I was trying to avoid an explanation, but maybe it would help: I have been asked to alter something the trim painters did around my cabinets. The easiest way to precisely match the color is to use my lacquer. They would like to avoid the expense of spray-prep. My rep has given guidance as to base prep, including which primer and wait-times, but won't go out on a limb with regards to brushing the stuff on. Can't blame him.
I could just shrug and say how sorry I was, but this is a very good customer, and I'd like to help.
I've been doing some testing, and am closing in on it. I have found that a 35% reduction with retarder brushes fairly neatly, but doesn't cover as well as I would like. Obviously, I'm hampered from the start with a lower-solids product, but I'm still wondering if there isn't something besides butyl-based retarders I can add to increase brush flow without thinning too much.

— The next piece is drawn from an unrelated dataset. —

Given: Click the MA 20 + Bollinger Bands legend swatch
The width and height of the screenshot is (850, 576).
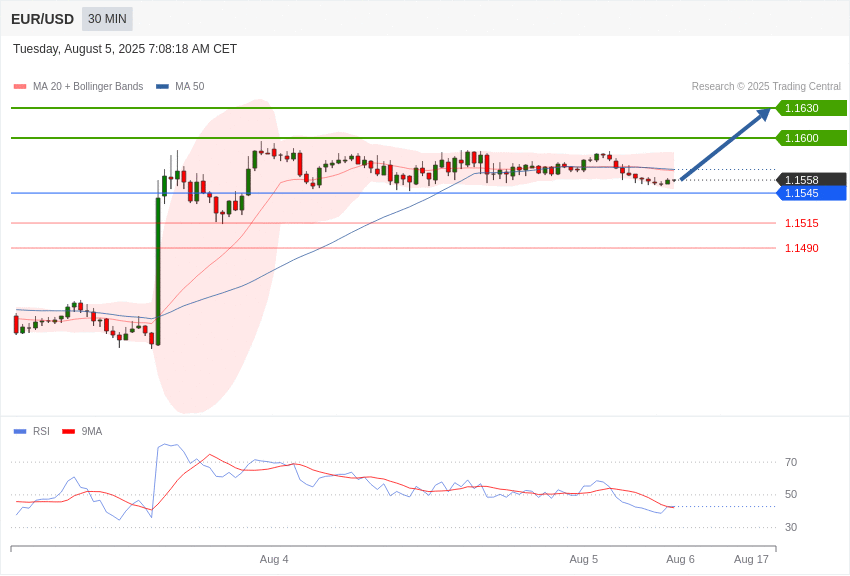Looking at the screenshot, I should click(20, 87).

Anyway, so I'm looking for guidance from anyone who has done the same or similar.
Well, I still am lost at what you are coating (cabinetry or trim), but you may want to include in the mix ML Campbell Flow Enhancer #2. It can reduce bubbling......at least when spraying, don't know what it does with a brush application.
My distributor for lacquer can provide a service to 'aerosolize' a gallon of any color
lacquer into 12 spray cans. You may be better off going that route than trying to brush on a 'finish' quality piece of trim.
Just a point karl and not meant to be a criticism. Adding too much Retarder will actually prevent the coating from drying. Also, Retarder is a strong solvent that can act as a stripper and lift whatever its being applied to. The fact that its being brushed on may disturb the original coating to the point that it may become a real mess.
Robert - retarder will not prevent a coating from drying or curing. Retarder is a solvent that evaporates slowly compared to others - but it will evaporate and the coating will not be adversely affected.
Hi Paul, perhaps a better choice of words would have been it takes a real long long long time to dry if it dries at all.
I attempted to do exactly what karl is about to do. I varied the amount of retarder to a variety of samples to see what I would come up with and a few samples took forever and a day to even dry up enough to where a thumb print wasn't visible.
Again, thanks for the input, and appreciate that you would take time to do your own testing.
I changed my mix from 35% straight retarder to 15% "super-cool" lacquer thinner (automotive), and 20% retarder, and a splash of acetone. I'm sure there is substantial overlap in chemistry between them, and an argument could be made that the acetone was counter productive. So this is a recipe that worked for me using products locally available. The goal was to be able to draw a stroke without dragging. Done. Drying time of course was extended, but that was by design, as it gave everything time to smooth out.
I doubt ill ever have to do it again, but you never know. Most importantly, customer is happy, buddy's rep is preserved, and I even got paid.